▶ What is required:
Would you please retype, exactly, the lines of the listing below between the line with "The height and width of the screenshot is (1285, 2576)." and the line with "Given: Click the Trang thiết bị database icon", inclusive?

▶ Data extract:
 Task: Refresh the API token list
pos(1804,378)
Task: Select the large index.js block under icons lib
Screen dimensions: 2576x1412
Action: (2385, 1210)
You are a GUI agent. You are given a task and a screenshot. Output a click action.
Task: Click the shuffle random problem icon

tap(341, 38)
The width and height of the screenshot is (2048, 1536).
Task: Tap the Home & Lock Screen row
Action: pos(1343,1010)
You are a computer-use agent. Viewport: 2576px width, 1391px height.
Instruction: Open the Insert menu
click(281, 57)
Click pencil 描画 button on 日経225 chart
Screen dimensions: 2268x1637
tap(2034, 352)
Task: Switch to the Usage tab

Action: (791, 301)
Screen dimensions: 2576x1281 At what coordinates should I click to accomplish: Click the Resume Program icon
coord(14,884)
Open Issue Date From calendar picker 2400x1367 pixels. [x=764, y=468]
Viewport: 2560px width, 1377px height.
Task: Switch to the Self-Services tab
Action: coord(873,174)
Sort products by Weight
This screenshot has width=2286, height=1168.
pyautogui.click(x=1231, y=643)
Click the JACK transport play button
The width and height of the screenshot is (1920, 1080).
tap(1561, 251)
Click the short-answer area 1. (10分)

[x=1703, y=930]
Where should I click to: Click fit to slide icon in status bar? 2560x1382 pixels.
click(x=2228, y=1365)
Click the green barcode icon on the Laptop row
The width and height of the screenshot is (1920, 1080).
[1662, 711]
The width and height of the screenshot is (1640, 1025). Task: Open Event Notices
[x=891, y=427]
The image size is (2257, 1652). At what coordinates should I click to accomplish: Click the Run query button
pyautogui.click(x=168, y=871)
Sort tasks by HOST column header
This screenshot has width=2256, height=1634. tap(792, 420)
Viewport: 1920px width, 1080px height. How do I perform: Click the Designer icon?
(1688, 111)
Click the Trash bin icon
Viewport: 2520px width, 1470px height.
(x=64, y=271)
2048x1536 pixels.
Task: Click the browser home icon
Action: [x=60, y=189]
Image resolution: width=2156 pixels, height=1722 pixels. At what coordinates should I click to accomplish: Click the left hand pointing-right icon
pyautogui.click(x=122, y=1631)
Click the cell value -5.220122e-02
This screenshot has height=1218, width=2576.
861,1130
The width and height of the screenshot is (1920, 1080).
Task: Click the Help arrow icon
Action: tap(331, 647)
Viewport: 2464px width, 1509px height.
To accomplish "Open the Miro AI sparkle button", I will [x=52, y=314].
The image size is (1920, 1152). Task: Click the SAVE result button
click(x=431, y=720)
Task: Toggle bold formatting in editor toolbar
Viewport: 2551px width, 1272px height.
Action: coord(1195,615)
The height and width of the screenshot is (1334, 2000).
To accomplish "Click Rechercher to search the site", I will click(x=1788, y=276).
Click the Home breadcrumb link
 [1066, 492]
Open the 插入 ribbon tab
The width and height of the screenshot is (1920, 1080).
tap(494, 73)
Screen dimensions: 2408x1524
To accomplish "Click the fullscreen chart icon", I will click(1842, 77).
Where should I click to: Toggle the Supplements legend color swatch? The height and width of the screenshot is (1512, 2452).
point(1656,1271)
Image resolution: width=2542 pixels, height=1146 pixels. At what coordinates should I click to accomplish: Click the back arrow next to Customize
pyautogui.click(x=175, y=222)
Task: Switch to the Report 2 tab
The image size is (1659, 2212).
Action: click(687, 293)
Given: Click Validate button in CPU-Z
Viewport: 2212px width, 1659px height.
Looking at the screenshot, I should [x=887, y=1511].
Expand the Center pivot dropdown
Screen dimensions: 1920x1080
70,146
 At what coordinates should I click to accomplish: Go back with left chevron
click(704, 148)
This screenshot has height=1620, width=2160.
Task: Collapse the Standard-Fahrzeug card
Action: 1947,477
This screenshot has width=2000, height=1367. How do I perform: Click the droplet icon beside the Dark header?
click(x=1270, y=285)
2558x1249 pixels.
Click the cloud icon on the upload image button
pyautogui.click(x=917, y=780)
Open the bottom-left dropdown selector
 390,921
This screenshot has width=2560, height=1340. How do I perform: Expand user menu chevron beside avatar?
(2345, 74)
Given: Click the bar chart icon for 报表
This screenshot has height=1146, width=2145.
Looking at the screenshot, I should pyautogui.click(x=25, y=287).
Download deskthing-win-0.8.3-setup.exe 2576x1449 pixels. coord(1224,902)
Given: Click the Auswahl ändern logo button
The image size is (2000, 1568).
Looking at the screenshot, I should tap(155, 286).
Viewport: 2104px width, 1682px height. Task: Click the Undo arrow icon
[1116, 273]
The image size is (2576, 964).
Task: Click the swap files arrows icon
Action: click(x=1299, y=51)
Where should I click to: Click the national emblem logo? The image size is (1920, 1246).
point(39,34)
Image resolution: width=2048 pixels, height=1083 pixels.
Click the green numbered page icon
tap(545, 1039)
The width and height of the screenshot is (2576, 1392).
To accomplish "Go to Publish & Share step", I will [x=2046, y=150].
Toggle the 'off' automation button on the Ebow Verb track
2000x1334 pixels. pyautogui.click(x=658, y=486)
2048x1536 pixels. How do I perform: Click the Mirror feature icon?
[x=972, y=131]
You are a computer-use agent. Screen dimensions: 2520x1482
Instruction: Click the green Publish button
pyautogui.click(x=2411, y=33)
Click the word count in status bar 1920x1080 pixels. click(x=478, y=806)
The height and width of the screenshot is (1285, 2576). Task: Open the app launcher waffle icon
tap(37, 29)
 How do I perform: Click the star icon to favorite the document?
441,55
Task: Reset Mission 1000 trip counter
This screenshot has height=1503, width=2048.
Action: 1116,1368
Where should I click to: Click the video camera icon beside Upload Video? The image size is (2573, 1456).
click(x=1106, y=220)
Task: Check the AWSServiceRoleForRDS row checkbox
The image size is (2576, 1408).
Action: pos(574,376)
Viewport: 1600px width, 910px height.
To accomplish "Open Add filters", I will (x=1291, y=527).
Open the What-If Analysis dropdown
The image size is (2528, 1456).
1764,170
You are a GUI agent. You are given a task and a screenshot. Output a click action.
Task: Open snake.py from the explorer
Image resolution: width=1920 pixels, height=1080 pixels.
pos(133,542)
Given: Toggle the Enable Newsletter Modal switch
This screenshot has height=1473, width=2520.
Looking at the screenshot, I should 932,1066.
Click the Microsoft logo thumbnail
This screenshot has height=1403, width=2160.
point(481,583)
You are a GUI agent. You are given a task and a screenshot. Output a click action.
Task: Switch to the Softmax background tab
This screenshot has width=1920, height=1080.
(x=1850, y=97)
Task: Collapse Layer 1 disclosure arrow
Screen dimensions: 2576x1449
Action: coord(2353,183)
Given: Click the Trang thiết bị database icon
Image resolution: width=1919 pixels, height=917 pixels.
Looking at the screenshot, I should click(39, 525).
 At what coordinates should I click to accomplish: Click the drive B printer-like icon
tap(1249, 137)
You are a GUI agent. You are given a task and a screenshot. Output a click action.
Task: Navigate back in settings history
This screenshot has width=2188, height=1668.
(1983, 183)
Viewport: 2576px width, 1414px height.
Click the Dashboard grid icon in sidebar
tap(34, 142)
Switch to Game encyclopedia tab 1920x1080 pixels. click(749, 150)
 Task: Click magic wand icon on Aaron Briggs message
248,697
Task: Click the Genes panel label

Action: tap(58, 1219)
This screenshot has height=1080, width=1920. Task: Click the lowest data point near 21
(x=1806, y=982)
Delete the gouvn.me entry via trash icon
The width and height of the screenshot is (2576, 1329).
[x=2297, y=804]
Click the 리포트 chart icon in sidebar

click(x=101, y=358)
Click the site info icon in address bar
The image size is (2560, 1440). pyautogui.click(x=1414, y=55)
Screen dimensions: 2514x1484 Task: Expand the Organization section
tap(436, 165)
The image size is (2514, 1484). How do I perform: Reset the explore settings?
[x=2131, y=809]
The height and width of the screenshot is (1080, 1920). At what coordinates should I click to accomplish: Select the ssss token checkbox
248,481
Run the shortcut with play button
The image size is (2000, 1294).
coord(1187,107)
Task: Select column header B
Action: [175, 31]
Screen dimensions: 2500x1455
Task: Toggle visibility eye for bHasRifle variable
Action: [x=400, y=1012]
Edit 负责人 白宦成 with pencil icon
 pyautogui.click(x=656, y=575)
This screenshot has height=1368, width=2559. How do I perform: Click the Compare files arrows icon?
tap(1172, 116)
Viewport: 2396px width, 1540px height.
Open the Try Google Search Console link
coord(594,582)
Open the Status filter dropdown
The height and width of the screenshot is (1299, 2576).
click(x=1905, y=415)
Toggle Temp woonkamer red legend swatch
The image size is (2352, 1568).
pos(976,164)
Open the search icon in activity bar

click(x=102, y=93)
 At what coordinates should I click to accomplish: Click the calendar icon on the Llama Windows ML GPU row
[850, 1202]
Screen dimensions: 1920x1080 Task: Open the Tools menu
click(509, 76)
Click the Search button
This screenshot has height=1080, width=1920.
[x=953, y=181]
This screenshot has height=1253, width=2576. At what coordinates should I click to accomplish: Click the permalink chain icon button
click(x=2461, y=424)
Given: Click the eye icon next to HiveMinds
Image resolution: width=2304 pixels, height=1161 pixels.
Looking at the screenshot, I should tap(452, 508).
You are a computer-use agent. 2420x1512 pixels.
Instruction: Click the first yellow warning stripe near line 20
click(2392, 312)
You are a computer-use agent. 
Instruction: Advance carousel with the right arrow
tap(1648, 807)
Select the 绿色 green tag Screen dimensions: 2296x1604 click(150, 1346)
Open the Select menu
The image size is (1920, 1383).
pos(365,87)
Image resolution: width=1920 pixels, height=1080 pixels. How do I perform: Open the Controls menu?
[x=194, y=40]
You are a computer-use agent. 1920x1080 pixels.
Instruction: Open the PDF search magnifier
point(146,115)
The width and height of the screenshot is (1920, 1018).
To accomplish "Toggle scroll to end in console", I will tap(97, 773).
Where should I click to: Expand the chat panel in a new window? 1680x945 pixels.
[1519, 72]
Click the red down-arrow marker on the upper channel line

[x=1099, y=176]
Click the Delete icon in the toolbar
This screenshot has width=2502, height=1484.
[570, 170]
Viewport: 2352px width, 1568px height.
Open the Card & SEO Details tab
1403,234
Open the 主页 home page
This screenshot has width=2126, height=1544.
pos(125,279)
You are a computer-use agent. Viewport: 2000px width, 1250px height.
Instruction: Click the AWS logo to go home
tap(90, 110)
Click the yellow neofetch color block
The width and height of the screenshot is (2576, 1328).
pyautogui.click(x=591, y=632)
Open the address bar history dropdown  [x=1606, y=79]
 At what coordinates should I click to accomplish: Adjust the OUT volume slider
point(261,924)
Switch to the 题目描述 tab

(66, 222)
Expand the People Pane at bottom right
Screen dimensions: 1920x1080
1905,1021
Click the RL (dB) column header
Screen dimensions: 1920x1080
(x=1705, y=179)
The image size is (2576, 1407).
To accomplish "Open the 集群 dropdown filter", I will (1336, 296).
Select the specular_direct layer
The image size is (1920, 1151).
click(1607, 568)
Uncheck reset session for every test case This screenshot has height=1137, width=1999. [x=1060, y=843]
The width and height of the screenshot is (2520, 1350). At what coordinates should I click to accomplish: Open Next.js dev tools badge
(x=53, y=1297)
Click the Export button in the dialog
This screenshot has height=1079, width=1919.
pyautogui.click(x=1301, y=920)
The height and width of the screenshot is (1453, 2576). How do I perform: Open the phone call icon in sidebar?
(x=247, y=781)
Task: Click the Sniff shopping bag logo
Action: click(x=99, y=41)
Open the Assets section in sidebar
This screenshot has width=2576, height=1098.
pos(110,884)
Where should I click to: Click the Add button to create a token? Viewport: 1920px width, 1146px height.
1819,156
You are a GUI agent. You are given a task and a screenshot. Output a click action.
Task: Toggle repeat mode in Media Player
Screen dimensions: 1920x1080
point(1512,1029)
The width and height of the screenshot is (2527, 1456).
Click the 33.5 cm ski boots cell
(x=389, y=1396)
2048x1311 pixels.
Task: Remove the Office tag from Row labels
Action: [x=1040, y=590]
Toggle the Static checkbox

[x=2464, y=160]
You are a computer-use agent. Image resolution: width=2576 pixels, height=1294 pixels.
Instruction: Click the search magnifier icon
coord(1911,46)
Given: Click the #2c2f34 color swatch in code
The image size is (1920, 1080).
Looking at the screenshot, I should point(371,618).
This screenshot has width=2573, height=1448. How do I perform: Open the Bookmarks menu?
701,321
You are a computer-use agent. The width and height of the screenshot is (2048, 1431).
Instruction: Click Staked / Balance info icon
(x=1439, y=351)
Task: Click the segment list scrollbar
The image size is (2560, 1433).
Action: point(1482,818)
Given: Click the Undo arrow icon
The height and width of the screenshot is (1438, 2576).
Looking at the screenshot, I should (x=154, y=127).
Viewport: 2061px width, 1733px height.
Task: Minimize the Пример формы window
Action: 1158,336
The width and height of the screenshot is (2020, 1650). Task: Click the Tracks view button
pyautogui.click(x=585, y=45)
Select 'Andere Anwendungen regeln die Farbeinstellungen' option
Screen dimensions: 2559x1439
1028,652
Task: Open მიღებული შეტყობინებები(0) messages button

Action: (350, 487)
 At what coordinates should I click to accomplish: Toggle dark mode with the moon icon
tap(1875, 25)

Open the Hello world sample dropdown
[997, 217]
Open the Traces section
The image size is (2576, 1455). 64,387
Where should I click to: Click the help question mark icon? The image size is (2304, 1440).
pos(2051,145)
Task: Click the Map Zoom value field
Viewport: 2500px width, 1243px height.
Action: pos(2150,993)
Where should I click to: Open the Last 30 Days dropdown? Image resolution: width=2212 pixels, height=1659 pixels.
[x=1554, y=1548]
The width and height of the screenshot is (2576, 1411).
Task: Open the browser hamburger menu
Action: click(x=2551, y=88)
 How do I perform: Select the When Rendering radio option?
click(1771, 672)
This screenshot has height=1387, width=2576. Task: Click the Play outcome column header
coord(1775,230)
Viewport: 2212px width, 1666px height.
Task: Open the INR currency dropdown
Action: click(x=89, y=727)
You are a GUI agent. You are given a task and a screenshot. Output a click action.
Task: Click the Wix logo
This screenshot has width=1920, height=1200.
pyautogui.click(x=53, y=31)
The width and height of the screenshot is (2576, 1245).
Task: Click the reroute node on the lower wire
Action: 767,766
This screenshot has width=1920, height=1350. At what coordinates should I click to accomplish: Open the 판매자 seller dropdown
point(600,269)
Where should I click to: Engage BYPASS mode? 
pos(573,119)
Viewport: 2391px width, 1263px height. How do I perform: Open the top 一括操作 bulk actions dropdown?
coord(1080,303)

▶ Exercise result:
The height and width of the screenshot is (1285, 2576). Task: Open the app launcher waffle icon
tap(37, 29)
 How do I perform: Click the star icon to favorite the document?
441,55
Task: Reset Mission 1000 trip counter
This screenshot has height=1503, width=2048.
Action: 1116,1368
Where should I click to: Click the video camera icon beside Upload Video? The image size is (2573, 1456).
click(x=1106, y=220)
Task: Check the AWSServiceRoleForRDS row checkbox
The image size is (2576, 1408).
Action: pos(574,376)
Viewport: 1600px width, 910px height.
To accomplish "Open Add filters", I will (x=1291, y=527).
Open the What-If Analysis dropdown
The image size is (2528, 1456).
1764,170
You are a GUI agent. You are given a task and a screenshot. Output a click action.
Task: Open snake.py from the explorer
Image resolution: width=1920 pixels, height=1080 pixels.
pos(133,542)
Given: Toggle the Enable Newsletter Modal switch
This screenshot has height=1473, width=2520.
Looking at the screenshot, I should 932,1066.
Click the Microsoft logo thumbnail
This screenshot has height=1403, width=2160.
point(481,583)
You are a GUI agent. You are given a task and a screenshot. Output a click action.
Task: Switch to the Softmax background tab
This screenshot has width=1920, height=1080.
(x=1850, y=97)
Task: Collapse Layer 1 disclosure arrow
Screen dimensions: 2576x1449
Action: coord(2353,183)
Given: Click the Trang thiết bị database icon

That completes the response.